INFORMATION:
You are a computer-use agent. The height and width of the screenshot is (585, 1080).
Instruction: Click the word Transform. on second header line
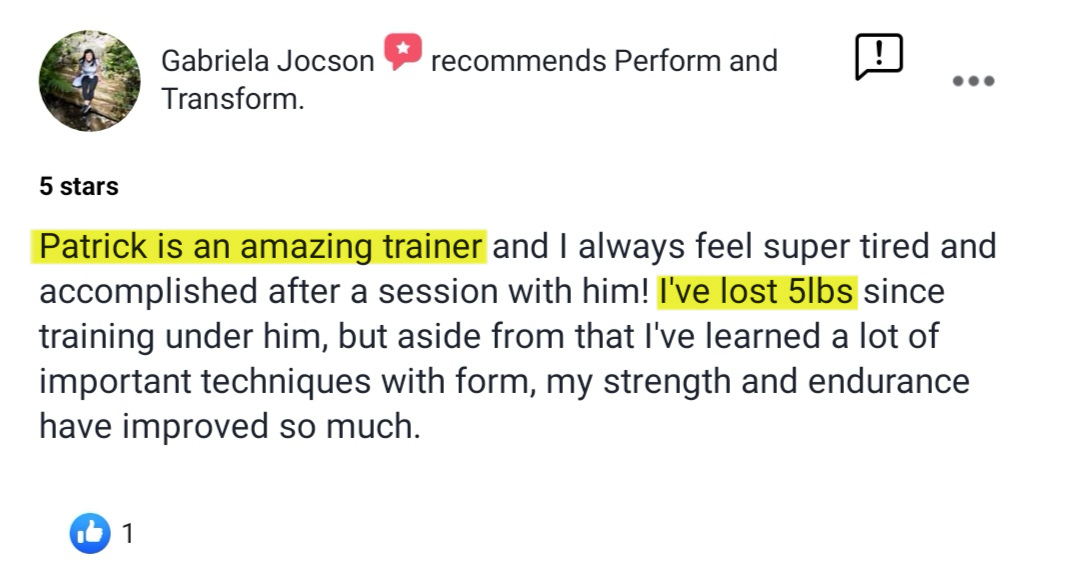[x=233, y=99]
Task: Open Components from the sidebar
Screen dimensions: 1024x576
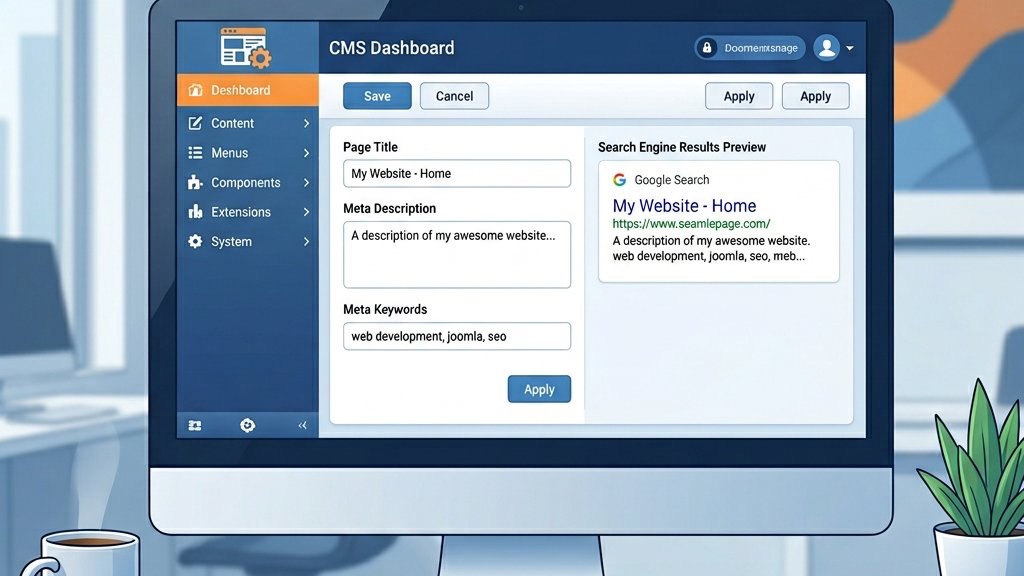Action: (x=245, y=183)

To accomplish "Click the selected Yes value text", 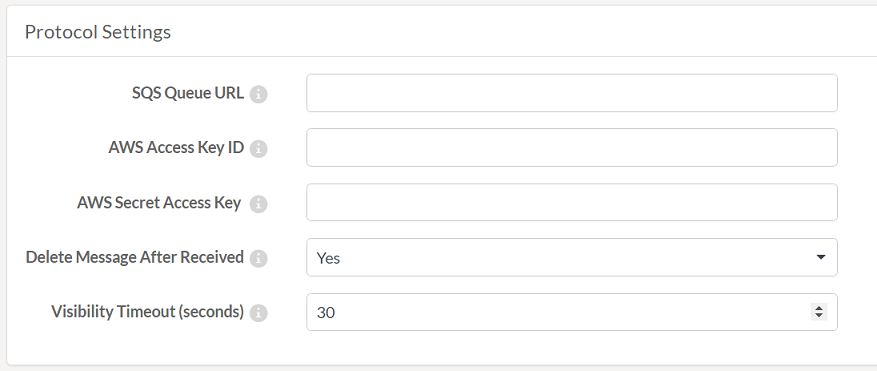I will [328, 258].
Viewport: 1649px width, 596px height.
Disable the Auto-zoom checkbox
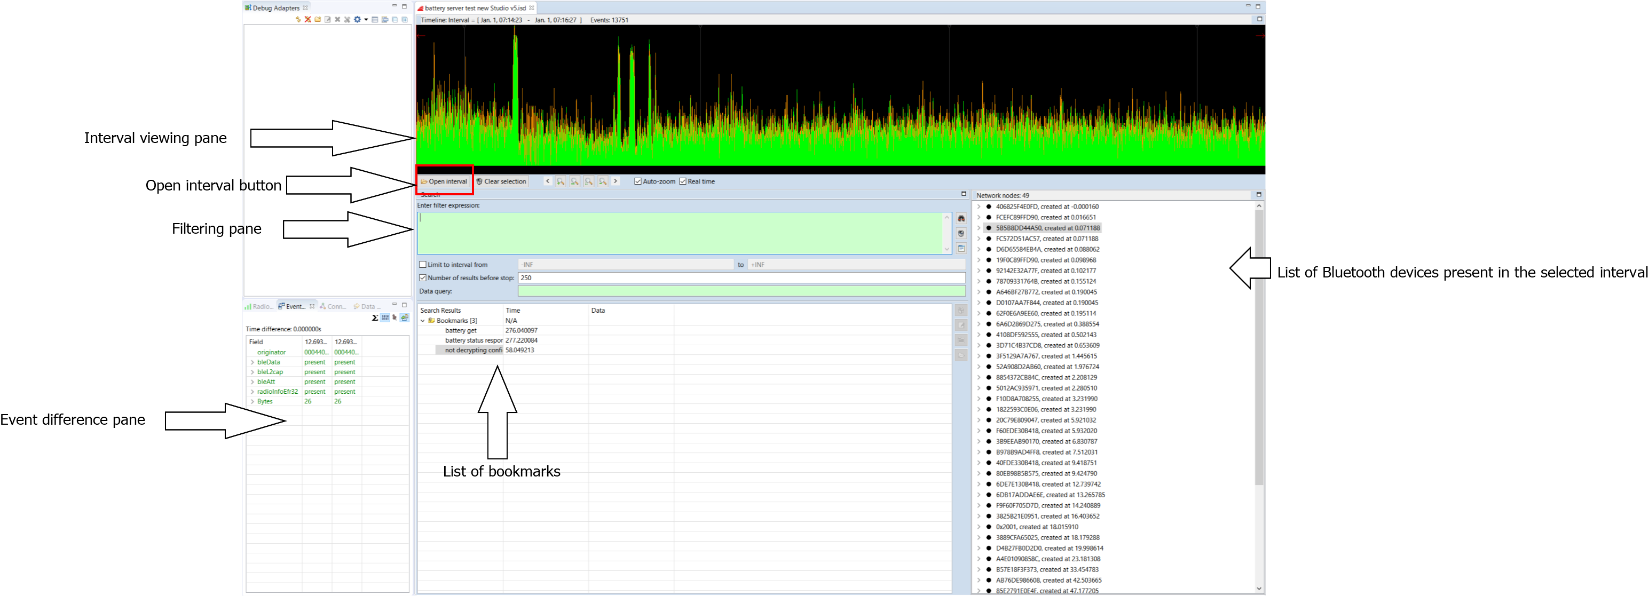(x=638, y=182)
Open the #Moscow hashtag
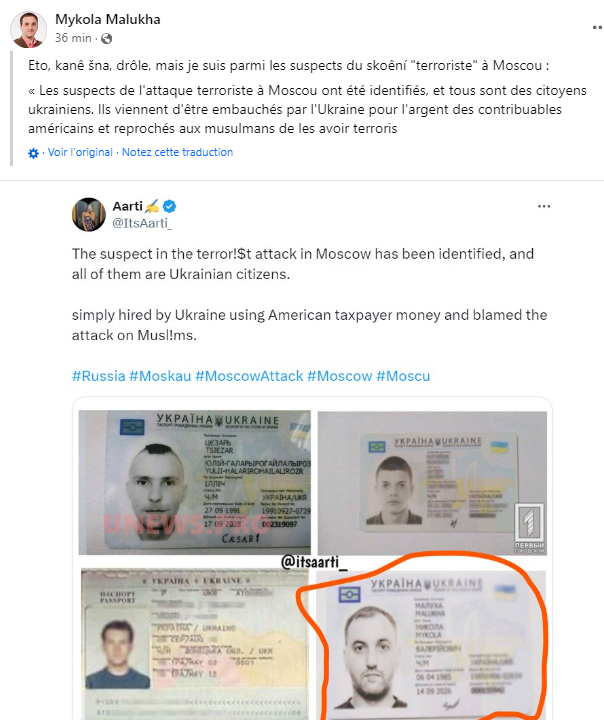604x720 pixels. 339,376
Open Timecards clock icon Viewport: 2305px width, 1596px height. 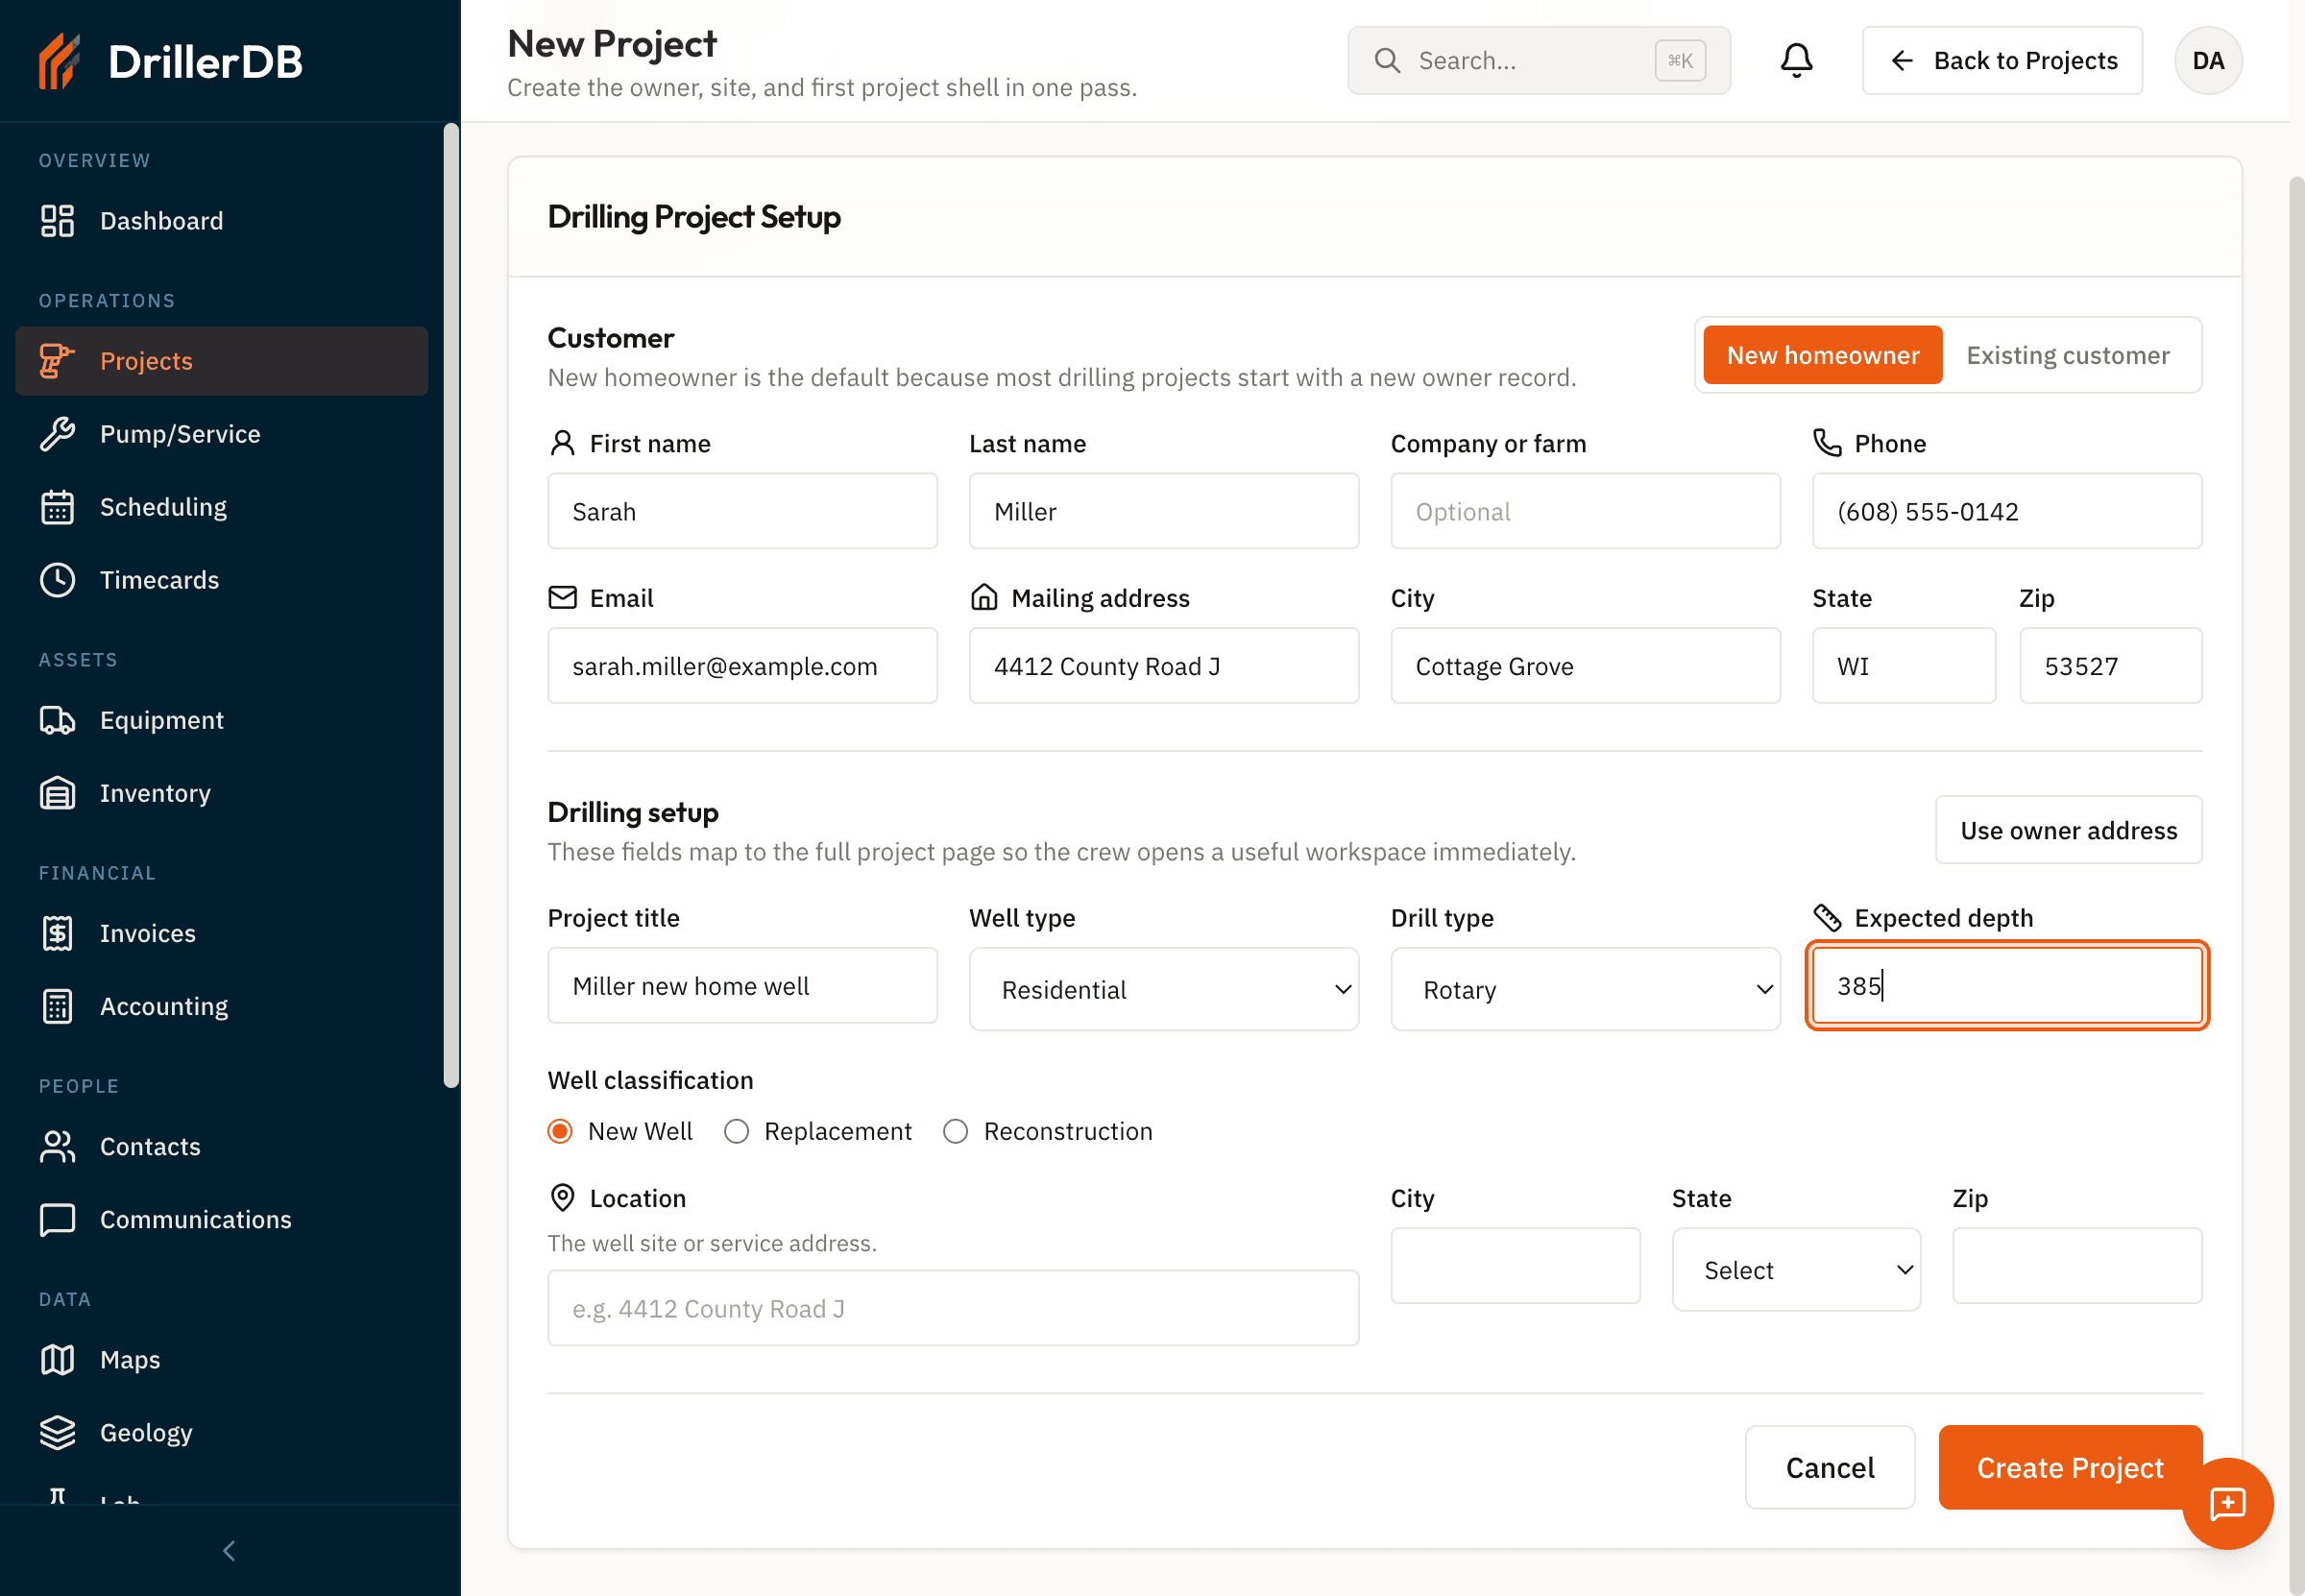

WHAT YOU ARE ASKED TO DO:
In the answer, the lines from the one containing "Open the #Moscow hashtag" to the end of the records above must be written out exactly, both ends included; the pictures must not appear.

ANSWER TO THIS EXERCISE:
Open the #Moscow hashtag
604x720 pixels. 339,376
Open Timecards clock icon Viewport: 2305px width, 1596px height. 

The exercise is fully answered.